The Washington Post

October 12, 1994, Wednesday, Final Edition

 

Saddam Won't Just Fight The Same War Over Again

 

*BYLINE:* Jim Hoagland

 

*SECTION:* EDITORIAL; PAGE A23

 

*LENGTH:* 810 words

 

President Clinton has responded with splendid resolve to Iraq's military thrusts toward Kuwait. But Clinton and his generals should not simply prepare to refight the last war. Saddam Hussein won't.

 

Saddam is not likely to wage the war he has in mind for Clinton only in the deserts of the Iraqi-Kuwaiti frontier. The Iraqi dictator has openly warned this president to yield to his demands or face terror attacks on the United States and its allies.

 

It is not true that Saddam is completely irrational or unpredictable, as many in the West assume.

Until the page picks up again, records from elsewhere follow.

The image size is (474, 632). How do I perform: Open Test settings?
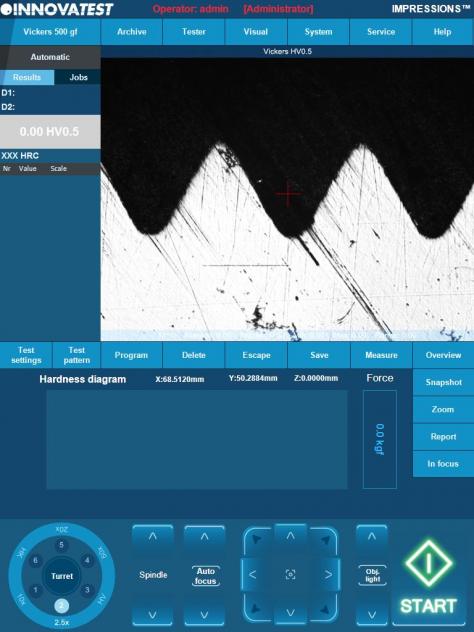click(x=26, y=355)
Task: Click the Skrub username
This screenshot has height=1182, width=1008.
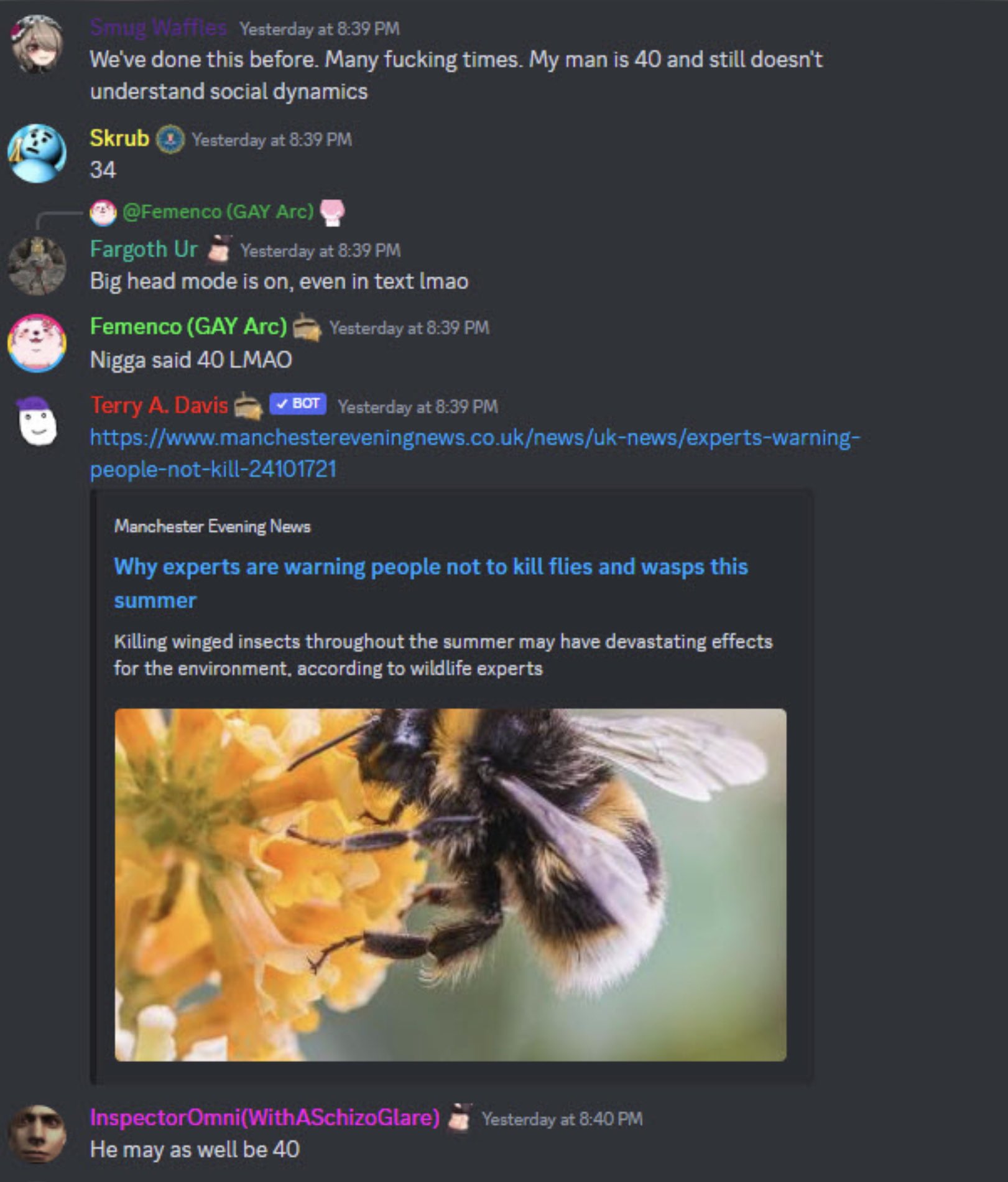Action: (119, 138)
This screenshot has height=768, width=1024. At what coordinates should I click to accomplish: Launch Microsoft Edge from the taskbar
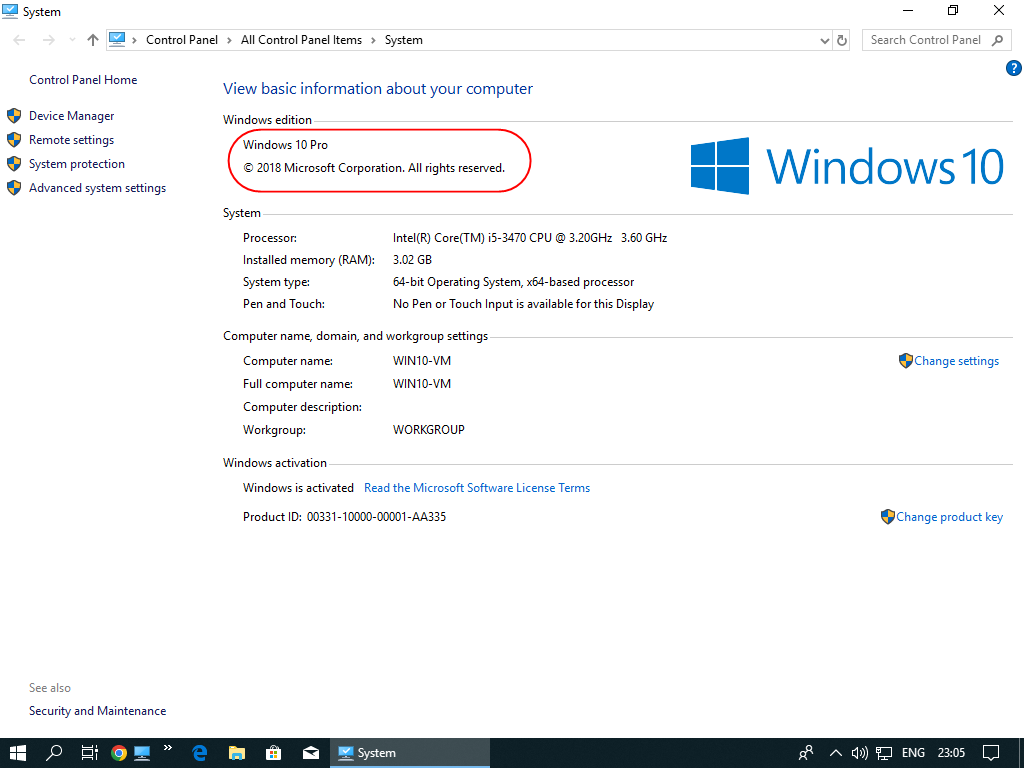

He manipulates the politics of brute force better than most leaders. And as he did in the spring and summer of 1990, before he invaded Kuwait, Saddam is again broadcasting the steps he intends to take if his threats go unheeded.

 

On Sept. 27, Saddam promised in a speech to his followers that he would not stand by and allow Iraqis "to die of hunger" because of U.N. sanctions. The speech was immediately analyzed by Baghdad newspapers under his direct control. They asked if the United States really failed to understand "the meaning of every Iraqi becoming a missile that can cross to countries and cities?" Saddam's scribes went on to warn the world community in these terms in the following days:

 

"When peoples reach the verge of collective death they will be able to spread death to all." And: "The patience of the Arabs and Muslims is about to reach its end and people have now started to prepare for hot confrontations in more than one country and continent."

 

Empty Iraqi rhetoric intended to influence the U.N debate on lifting sanctions? Or real threats that Saddam will try to execute? America's only answer can be to hope for the former and prepare for the latter --especially as sketchy evidence suggests that the Iraqis may have already put in motion terrorist networks in America.

 

But that evidence and the threats coming out of Baghdad had not engaged the Clinton administration, preoccupied at home, in Haiti and elsewhere, before last weekend. My guess is that Saddam has moved his Republican Guard units through the desert to focus Clinton's attention on the dangers Iraq still poses and on the deal that would avoid them.

 

Do not be surprised, or deceived, if Saddam now indicates that he will lower the tensions he has created and recognize Kuwait's frontier, the major remaining hurdle he has to clear to get sanctions lifted.

 

In Saddam's mind recognizing Kuwait would be a meaningless commitment that he could reverse when the circumstances change. He has over the years signed and torn up treaties fixing Iraq's border with Iran in the Shaat al Arab estuary as his needs dictate. For Saddam, Iraq's frontiers are etched in blood shed in battle, not in ink scrawled on treaties.

 

That is why he will be a threat to his neighbors as long as he and his Ba'ath party survive in power. Bush and his generals, Colin Powell and Norman Schwarzkopf, continued to underestimate Saddam when they made the political decision to let him recover key Republican Guard divisions from the Kuwait theater and stay in power at the end of Operation Desert Storm.

 

The Clinton administration was also taking for granted Saddam's greatly weakened state until this new wake-up call. At the Justice Department there has been no aggressive pursuit of the many loose ends created by Iraqi penetration and manipulation of U.S. banks in the Bush years. More surprisingly, Justice has dragged its feet in pursuing Abdul Rahman Yassin, an American citizen of Iraqi origin who fled to Baghdad after being questioned about his role in the bombing of New York's World Trade Center 19 months ago.

 

The Yassin case and Iraq's potential involvement in the World Trade Center blast have been pursued more diligently by Laurie Mylroie, a perceptive analyst and writer on Iraq, than by the U.S. government. Mylroie has concluded that the New York attack may have been part of a broad revenge campaign by Saddam that included the plot to assassinate

President Bush in Kuwait in April 1993.

 

That is why Mylroie picked up on the recent rush of threatening statements in the Baghdad media much more quickly than did government counterterrorist agencies, which have not assigned a high priority to countering Saddam's operatives here. The Iraqis were unable to mount terror operations during Desert Storm, the government agencies recall.

Why would they try now?

 

There can be no excuse of misreading Saddam again. The counterterrorist agencies need to make Iraq their top urgent priority. Iraq's coercive diplomacy cannot be rewarded with a deal on sanctions. Clinton, who ordered a one-shot retaliatory raid on Baghdad for the Bush plot, needs to emphasize consistently to all government departments, not just the

Pentagon, that Saddam's survival is a continuing threat to American interests at home and abroad.